:: GIVEN DATA
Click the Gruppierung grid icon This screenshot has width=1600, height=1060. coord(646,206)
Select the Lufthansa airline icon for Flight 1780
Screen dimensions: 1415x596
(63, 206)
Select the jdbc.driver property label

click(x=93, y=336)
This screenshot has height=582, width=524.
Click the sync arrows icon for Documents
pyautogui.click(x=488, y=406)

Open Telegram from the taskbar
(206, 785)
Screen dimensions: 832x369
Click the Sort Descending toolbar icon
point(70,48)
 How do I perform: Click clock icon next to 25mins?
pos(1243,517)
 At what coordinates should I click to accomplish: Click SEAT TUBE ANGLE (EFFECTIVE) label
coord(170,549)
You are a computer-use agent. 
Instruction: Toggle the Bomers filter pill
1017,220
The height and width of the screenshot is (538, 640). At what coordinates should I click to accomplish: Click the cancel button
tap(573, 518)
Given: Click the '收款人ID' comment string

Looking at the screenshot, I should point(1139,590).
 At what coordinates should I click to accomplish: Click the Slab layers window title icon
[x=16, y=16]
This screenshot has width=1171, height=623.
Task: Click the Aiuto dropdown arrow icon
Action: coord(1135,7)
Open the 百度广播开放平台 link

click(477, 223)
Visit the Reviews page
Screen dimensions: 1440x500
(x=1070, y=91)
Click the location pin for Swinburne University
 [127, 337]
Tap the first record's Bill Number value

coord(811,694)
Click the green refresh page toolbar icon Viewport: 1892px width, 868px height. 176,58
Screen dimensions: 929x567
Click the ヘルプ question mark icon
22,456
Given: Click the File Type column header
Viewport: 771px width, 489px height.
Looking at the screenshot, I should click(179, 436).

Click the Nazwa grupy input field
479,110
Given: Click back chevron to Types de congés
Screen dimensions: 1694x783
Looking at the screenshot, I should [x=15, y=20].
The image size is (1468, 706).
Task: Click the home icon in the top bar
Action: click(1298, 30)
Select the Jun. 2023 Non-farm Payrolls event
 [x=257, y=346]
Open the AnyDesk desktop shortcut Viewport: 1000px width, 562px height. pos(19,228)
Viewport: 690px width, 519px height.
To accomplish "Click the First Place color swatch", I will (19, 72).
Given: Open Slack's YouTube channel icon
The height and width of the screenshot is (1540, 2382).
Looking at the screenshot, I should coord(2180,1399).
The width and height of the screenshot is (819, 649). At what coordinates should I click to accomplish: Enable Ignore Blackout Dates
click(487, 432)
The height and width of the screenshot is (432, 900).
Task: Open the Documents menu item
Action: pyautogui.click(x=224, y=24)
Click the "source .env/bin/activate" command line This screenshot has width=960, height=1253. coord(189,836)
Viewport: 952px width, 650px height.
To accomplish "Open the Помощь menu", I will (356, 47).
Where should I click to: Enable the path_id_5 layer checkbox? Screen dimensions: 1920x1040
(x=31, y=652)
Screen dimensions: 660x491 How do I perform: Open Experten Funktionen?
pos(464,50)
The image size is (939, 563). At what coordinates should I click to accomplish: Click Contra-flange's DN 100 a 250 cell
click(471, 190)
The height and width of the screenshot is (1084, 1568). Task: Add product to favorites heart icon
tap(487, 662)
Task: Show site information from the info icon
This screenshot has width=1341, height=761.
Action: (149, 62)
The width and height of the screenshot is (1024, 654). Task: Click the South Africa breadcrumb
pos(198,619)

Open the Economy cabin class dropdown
::::
YOUR OBJECTIVE: One stretch of the lines above is wanted, from the line that contains "Given: Click back chevron to Types de congés" through the line that contains "Viewport: 952px width, 650px height.". Output it exactly.

SOLUTION TO THIS PROBLEM:
Given: Click back chevron to Types de congés
Screen dimensions: 1694x783
Looking at the screenshot, I should [x=15, y=20].
The image size is (1468, 706).
Task: Click the home icon in the top bar
Action: click(1298, 30)
Select the Jun. 2023 Non-farm Payrolls event
 [x=257, y=346]
Open the AnyDesk desktop shortcut Viewport: 1000px width, 562px height. pos(19,228)
Viewport: 690px width, 519px height.
To accomplish "Click the First Place color swatch", I will (19, 72).
Given: Open Slack's YouTube channel icon
The height and width of the screenshot is (1540, 2382).
Looking at the screenshot, I should coord(2180,1399).
The width and height of the screenshot is (819, 649). At what coordinates should I click to accomplish: Enable Ignore Blackout Dates
click(487, 432)
The height and width of the screenshot is (432, 900).
Task: Open the Documents menu item
Action: pyautogui.click(x=224, y=24)
Click the "source .env/bin/activate" command line This screenshot has width=960, height=1253. coord(189,836)
Viewport: 952px width, 650px height.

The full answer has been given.